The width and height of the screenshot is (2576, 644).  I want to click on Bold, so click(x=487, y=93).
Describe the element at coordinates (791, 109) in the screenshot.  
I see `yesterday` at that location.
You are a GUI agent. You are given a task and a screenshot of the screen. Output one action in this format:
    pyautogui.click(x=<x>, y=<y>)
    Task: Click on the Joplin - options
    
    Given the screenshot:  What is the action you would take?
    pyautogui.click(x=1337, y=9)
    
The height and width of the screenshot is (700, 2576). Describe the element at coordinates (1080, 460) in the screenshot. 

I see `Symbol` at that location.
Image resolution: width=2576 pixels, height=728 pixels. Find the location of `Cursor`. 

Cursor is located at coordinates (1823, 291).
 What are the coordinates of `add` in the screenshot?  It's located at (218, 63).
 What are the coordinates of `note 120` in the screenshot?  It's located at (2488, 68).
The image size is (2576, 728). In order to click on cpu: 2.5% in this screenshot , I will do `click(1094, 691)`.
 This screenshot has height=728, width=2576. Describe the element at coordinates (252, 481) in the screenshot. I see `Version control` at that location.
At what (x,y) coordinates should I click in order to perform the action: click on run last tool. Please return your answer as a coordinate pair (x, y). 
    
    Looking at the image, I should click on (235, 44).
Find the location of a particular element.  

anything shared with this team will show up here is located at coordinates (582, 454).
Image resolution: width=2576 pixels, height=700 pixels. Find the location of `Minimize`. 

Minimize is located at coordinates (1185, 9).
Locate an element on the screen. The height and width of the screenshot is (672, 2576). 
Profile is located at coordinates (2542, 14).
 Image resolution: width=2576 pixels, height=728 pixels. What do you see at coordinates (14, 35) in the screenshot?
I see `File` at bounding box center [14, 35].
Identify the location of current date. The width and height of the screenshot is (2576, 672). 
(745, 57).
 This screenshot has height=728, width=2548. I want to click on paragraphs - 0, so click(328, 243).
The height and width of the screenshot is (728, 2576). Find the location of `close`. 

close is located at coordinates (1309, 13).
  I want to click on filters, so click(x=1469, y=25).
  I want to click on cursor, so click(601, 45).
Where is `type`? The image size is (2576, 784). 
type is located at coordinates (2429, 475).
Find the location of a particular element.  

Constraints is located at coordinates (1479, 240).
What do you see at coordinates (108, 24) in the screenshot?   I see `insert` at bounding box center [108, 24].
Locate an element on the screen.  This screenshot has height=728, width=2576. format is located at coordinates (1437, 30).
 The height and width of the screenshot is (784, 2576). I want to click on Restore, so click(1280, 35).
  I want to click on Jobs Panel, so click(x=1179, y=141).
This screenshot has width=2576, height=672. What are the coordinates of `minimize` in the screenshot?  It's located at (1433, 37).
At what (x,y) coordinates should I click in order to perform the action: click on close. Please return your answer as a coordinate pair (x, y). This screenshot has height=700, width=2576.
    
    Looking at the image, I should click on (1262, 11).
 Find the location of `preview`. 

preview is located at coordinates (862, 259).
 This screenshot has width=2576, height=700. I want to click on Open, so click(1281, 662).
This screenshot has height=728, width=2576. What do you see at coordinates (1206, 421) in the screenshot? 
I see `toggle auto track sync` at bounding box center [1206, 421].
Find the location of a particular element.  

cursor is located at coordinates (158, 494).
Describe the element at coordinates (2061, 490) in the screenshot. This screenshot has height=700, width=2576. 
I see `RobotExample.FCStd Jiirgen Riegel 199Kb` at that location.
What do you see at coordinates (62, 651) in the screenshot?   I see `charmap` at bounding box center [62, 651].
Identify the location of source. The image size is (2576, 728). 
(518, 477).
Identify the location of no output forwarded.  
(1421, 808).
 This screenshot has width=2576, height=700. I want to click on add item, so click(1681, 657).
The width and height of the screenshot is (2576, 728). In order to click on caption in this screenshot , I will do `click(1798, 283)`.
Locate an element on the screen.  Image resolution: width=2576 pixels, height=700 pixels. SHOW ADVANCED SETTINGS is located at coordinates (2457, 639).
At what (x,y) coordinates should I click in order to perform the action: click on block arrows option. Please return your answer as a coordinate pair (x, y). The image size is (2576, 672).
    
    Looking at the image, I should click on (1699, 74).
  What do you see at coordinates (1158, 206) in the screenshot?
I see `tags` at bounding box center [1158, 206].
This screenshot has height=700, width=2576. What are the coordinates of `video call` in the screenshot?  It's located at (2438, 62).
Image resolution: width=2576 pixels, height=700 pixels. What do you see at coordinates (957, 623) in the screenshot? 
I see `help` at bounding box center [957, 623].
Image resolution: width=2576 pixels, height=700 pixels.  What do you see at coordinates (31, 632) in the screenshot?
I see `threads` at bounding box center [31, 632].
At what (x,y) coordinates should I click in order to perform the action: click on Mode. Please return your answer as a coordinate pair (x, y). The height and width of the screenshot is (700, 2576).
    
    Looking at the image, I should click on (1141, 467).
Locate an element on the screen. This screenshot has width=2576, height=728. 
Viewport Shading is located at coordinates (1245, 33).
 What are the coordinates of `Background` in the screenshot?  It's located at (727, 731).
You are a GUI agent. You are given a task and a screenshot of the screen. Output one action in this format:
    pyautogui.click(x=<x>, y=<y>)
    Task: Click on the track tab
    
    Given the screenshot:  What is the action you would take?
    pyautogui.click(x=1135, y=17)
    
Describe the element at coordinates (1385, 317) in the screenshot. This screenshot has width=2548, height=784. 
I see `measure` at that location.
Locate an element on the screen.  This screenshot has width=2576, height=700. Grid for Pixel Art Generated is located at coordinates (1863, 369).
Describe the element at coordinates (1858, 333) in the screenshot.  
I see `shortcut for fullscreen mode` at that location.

┄┄┄┄┄┄┄┄┄┄

Rewrite the listing above, replacing "GUI agent" with "desktop assistant" wherever it occurs and leaving everything else as it is.

SOLUTION TO THIS TASK:
The width and height of the screenshot is (2576, 644).  I want to click on Bold, so click(x=487, y=93).
Describe the element at coordinates (791, 109) in the screenshot.  
I see `yesterday` at that location.
You are a desktop assistant. You are given a task and a screenshot of the screen. Output one action in this format:
    pyautogui.click(x=<x>, y=<y>)
    Task: Click on the Joplin - options
    
    Given the screenshot:  What is the action you would take?
    pyautogui.click(x=1337, y=9)
    
The height and width of the screenshot is (700, 2576). Describe the element at coordinates (1080, 460) in the screenshot. 

I see `Symbol` at that location.
Image resolution: width=2576 pixels, height=728 pixels. Find the location of `Cursor`. 

Cursor is located at coordinates (1823, 291).
 What are the coordinates of `add` in the screenshot?  It's located at (218, 63).
 What are the coordinates of `note 120` in the screenshot?  It's located at (2488, 68).
The image size is (2576, 728). In order to click on cpu: 2.5% in this screenshot , I will do `click(1094, 691)`.
 This screenshot has height=728, width=2576. Describe the element at coordinates (252, 481) in the screenshot. I see `Version control` at that location.
At what (x,y) coordinates should I click in order to perform the action: click on run last tool. Please return your answer as a coordinate pair (x, y). 
    
    Looking at the image, I should click on (235, 44).
Find the location of a particular element.  

anything shared with this team will show up here is located at coordinates (582, 454).
Image resolution: width=2576 pixels, height=700 pixels. Find the location of `Minimize`. 

Minimize is located at coordinates (1185, 9).
Locate an element on the screen. The height and width of the screenshot is (672, 2576). 
Profile is located at coordinates (2542, 14).
 Image resolution: width=2576 pixels, height=728 pixels. What do you see at coordinates (14, 35) in the screenshot?
I see `File` at bounding box center [14, 35].
Identify the location of current date. The width and height of the screenshot is (2576, 672). 
(745, 57).
 This screenshot has height=728, width=2548. I want to click on paragraphs - 0, so click(328, 243).
The height and width of the screenshot is (728, 2576). Find the location of `close`. 

close is located at coordinates (1309, 13).
  I want to click on filters, so click(x=1469, y=25).
  I want to click on cursor, so click(601, 45).
Where is `type`? The image size is (2576, 784). 
type is located at coordinates (2429, 475).
Find the location of a particular element.  

Constraints is located at coordinates (1479, 240).
What do you see at coordinates (108, 24) in the screenshot?   I see `insert` at bounding box center [108, 24].
Locate an element on the screen.  This screenshot has height=728, width=2576. format is located at coordinates (1437, 30).
 The height and width of the screenshot is (784, 2576). I want to click on Restore, so click(1280, 35).
  I want to click on Jobs Panel, so click(x=1179, y=141).
This screenshot has width=2576, height=672. What are the coordinates of `minimize` in the screenshot?  It's located at (1433, 37).
At what (x,y) coordinates should I click in order to perform the action: click on close. Please return your answer as a coordinate pair (x, y). This screenshot has height=700, width=2576.
    
    Looking at the image, I should click on (1262, 11).
 Find the location of `preview`. 

preview is located at coordinates (862, 259).
 This screenshot has width=2576, height=700. I want to click on Open, so click(1281, 662).
This screenshot has height=728, width=2576. What do you see at coordinates (1206, 421) in the screenshot? 
I see `toggle auto track sync` at bounding box center [1206, 421].
Find the location of a particular element.  

cursor is located at coordinates (158, 494).
Describe the element at coordinates (2061, 490) in the screenshot. This screenshot has height=700, width=2576. 
I see `RobotExample.FCStd Jiirgen Riegel 199Kb` at that location.
What do you see at coordinates (62, 651) in the screenshot?   I see `charmap` at bounding box center [62, 651].
Identify the location of source. The image size is (2576, 728). 
(518, 477).
Identify the location of no output forwarded.  
(1421, 808).
 This screenshot has width=2576, height=700. I want to click on add item, so click(1681, 657).
The width and height of the screenshot is (2576, 728). In order to click on caption in this screenshot , I will do `click(1798, 283)`.
Locate an element on the screen.  Image resolution: width=2576 pixels, height=700 pixels. SHOW ADVANCED SETTINGS is located at coordinates (2457, 639).
At what (x,y) coordinates should I click in order to perform the action: click on block arrows option. Please return your answer as a coordinate pair (x, y). The image size is (2576, 672).
    
    Looking at the image, I should click on (1699, 74).
  What do you see at coordinates (1158, 206) in the screenshot?
I see `tags` at bounding box center [1158, 206].
This screenshot has height=700, width=2576. What are the coordinates of `video call` in the screenshot?  It's located at (2438, 62).
Image resolution: width=2576 pixels, height=700 pixels. What do you see at coordinates (957, 623) in the screenshot? 
I see `help` at bounding box center [957, 623].
Image resolution: width=2576 pixels, height=700 pixels.  What do you see at coordinates (31, 632) in the screenshot?
I see `threads` at bounding box center [31, 632].
At what (x,y) coordinates should I click in order to perform the action: click on Mode. Please return your answer as a coordinate pair (x, y). The height and width of the screenshot is (700, 2576).
    
    Looking at the image, I should click on (1141, 467).
Locate an element on the screen. This screenshot has width=2576, height=728. 
Viewport Shading is located at coordinates (1245, 33).
 What are the coordinates of `Background` in the screenshot?  It's located at (727, 731).
You are a desktop assistant. You are given a task and a screenshot of the screen. Output one action in this format:
    pyautogui.click(x=<x>, y=<y>)
    Task: Click on the track tab
    
    Given the screenshot:  What is the action you would take?
    pyautogui.click(x=1135, y=17)
    
Describe the element at coordinates (1385, 317) in the screenshot. This screenshot has width=2548, height=784. 
I see `measure` at that location.
Locate an element on the screen.  This screenshot has width=2576, height=700. Grid for Pixel Art Generated is located at coordinates (1863, 369).
Describe the element at coordinates (1858, 333) in the screenshot.  
I see `shortcut for fullscreen mode` at that location.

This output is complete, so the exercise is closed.